Год спустя я познакомился с русской поэтессой Екатериной Таубер, о которой высоко отзывались Бунин, Ходасевич и Ремизов. Стал её духовным сыном и первые русские книги прочёл у неё. Со временем круг общения расширился – на юге Франции жило немало интересных людей. В 1963 году я поехал в Париж – там была кафедра русского языка, в 1967-м защитил кандидатскую диссертацию о русской литературе. Так и пошло.
- Как вы сумели в своё время разглядеть гениальность окружающих вас людей?
- Увы, я стал единственным, кто заинтересовался их творчеством – оно не было востребовано ни у нас, ни на родине. Я понял его ценность, хотя меня считали белобандитом в собственной стране, и общение с русскими эмигрантами плохо сказалось на моей карьере. Но история показала: я сделал правильный выбор. Когда мне задают вопрос: «Вы лучший знаток русской культуры?», я отвечаю «Нет. К сожалению, единственный». Почему? Да потому, что мои коллеги изучали произведения советского соцреализма, и кто сегодня их читает? А я подпольно общался с великими изгнанниками: Борисом Зайцевым, Георгием Адамовичем, Ириной Одоевцевой и многими другими. Это был мой выбор, хотя меня считали едва ли не сумасшедшим.
- Как знаток русского языка скажите, насколько он изменился за то время, что вы его изучаете?

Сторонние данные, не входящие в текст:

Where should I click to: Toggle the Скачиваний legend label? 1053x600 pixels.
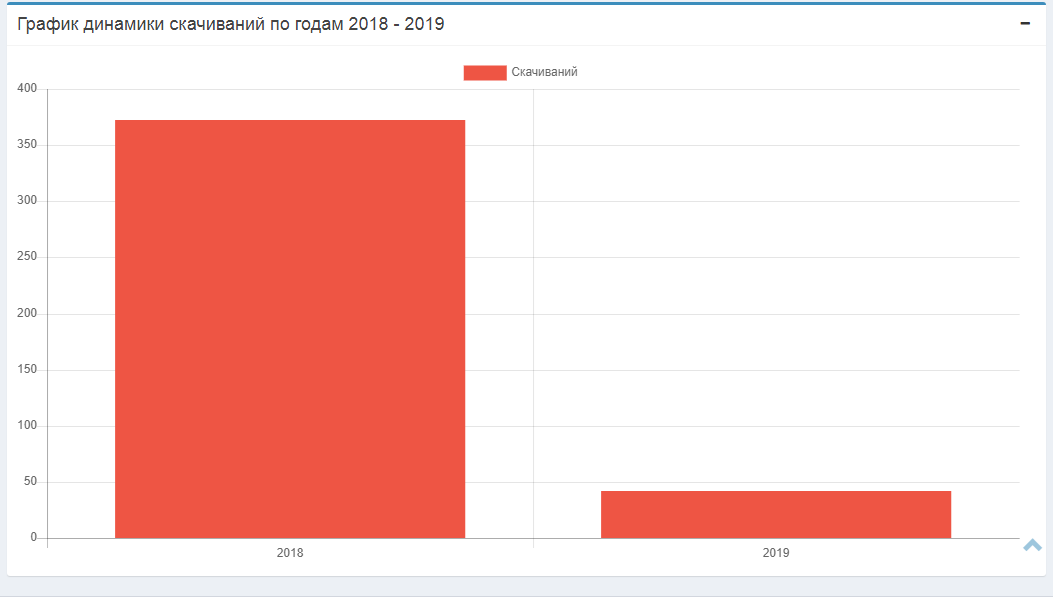click(x=544, y=72)
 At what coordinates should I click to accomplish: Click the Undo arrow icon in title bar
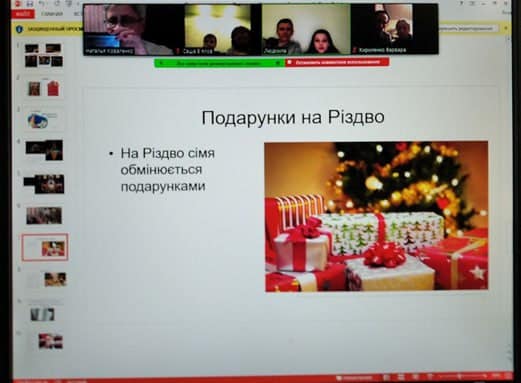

- До того, как попал в СССР впервые в 1966 году в составе делегации Сорбонны, я говорил на «мхатовском» русском языке. Но жить-то надо со своим веком, а поскольку я лингвист, мне хотелось говорить с использованием современного сленга и всяких прибауток, и я свой язык испортил. Теперь отчасти жалею. Но не хочу быть ретроградом - язык должен развиваться.